══ Blocco di testo ══

La nostra riflessione deve obbligatoriamente tenere conto di alcune condizioni: il futuro lo possiamo progettare, senza però la suggestione di avere davanti a noi un panorama immacolato, sul quale intervenire con assoluta libertà. Non è così.
Credo siamo tenuti a coniugare la tradizione produttiva del territorio e nello stesso ragionare in termini di aggiornamento; non possiamo disperdere una vocazione economica rurale lunga secoli, che va però aggiornata con le esigenze dell'oggi; così come le sacrosante aspettative future in termini di progresso socioeconomico territoriale sono correlate alla realtà attuale.
La Regione Lombardia, nel proprio Piano Regionale di Sviluppo, ha suddiviso il  territorio in quattro aree macroeconomiche. Alla fascia di pianura, che comprende Lodi, Cremona, Mantova e Pavia, sono state “riconosciute – affidate” due peculiarità: quella agricola e quella logistica.
Le azioni di sviluppo e le conseguenti determinazioni-dinamiche politiche ed economiche, terranno conto di questa suddivisione.

═══

Compiti
a: Nel testo sullo sviluppo del territorio lombardo, quali due peculiarità sono state riconosciute alla fascia di pianura?
b: Riprendi il testo sullo sviluppo del territorio lombardo e proseguilo dopo la sua ultima frase.

══ Dati registrati ══

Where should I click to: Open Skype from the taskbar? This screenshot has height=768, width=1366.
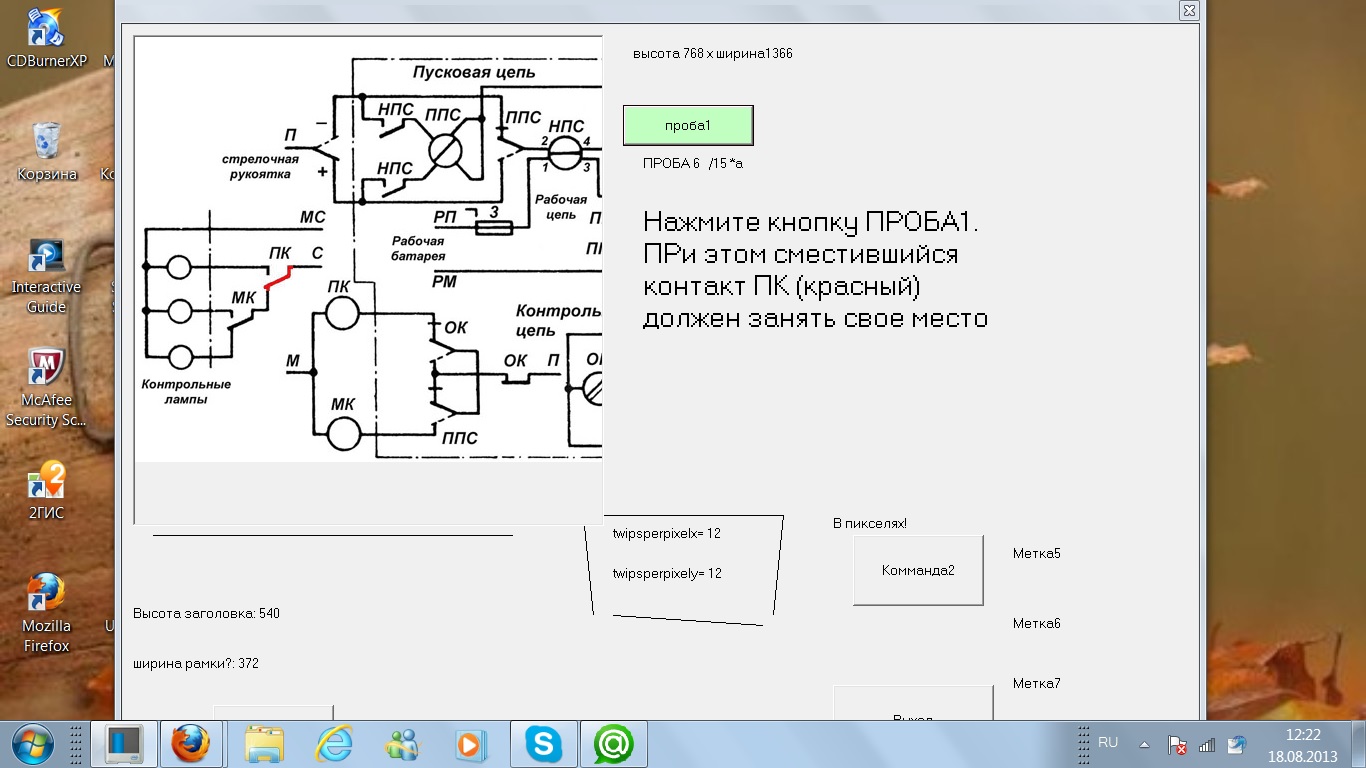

═══

Risposte per compito
a: Quella agricola e quella logistica.

b:
Probabilmente, il primo concetto da ribadire è la difesa del suolo  e la salvaguardia dell'ambiente: dobbiamo essere gelosi di un bene, come la nostra terra, unico ed irripetibile. Non è davvero più possibile ridurre ulteriormente le aree verdi; qualsiasi azione di urbanizzazione, sia essa di  insediamenti produttivi o abitativi, deve realizzarsi sulle numerose aree già compromesse. Pensiamo alle zone industriali dismesse, come pure alle ingenti possibilità di recupero edilizio a fini abitativi, all'interno dei paesi e delle città. Consumo zero del territorio, allora.

Dentro questo principio e parallelamente alla volontà di difendere l'ambiente, dobbiamo valorizzare il lavoro: in assoluto è la necessità prioritaria, sempre ma particolarmente oggi. Nessuna lettura esageratamente ideologico-ambientalista può quindi condizionare le possibilità di lavoro e di occupazione: un conto è la doverosa compatibilità degli insediamenti con l'ambiente circostante, altro è il soggiacere dello sviluppo, il tarpare le ali al progresso del territorio, a seguito di scelte ambientalistiche troppo radicali .

Anche perchè dobbiamo tenere conto di quanto si muove nei territori limitrofi al lodigiano. Una nostra volontà tenace di preservare l'ambiente, costi quel che costi, anche mettendo in discussione alcune tipologie di insediamenti e la conseguente occupazione, è davvero e sempre una scelta positiva? La salubrità dell'aria e più in generale la lotta all'inquinamento dipende certo da noi, non soltanto da noi. Per assurdo, potremmo lavorare qui per condizioni ambientali ottimali ed essere comunque immediatamente invasi da azioni inquinanti di territori a noi limitrofi: ne subiremmo le conseguenze, senza avere neppure il minimo beneficio. Probabilmente, sono utili comportamenti coerenti di macroaree e soprattutto azioni preventive e poi di rigoroso controllo di tali attività.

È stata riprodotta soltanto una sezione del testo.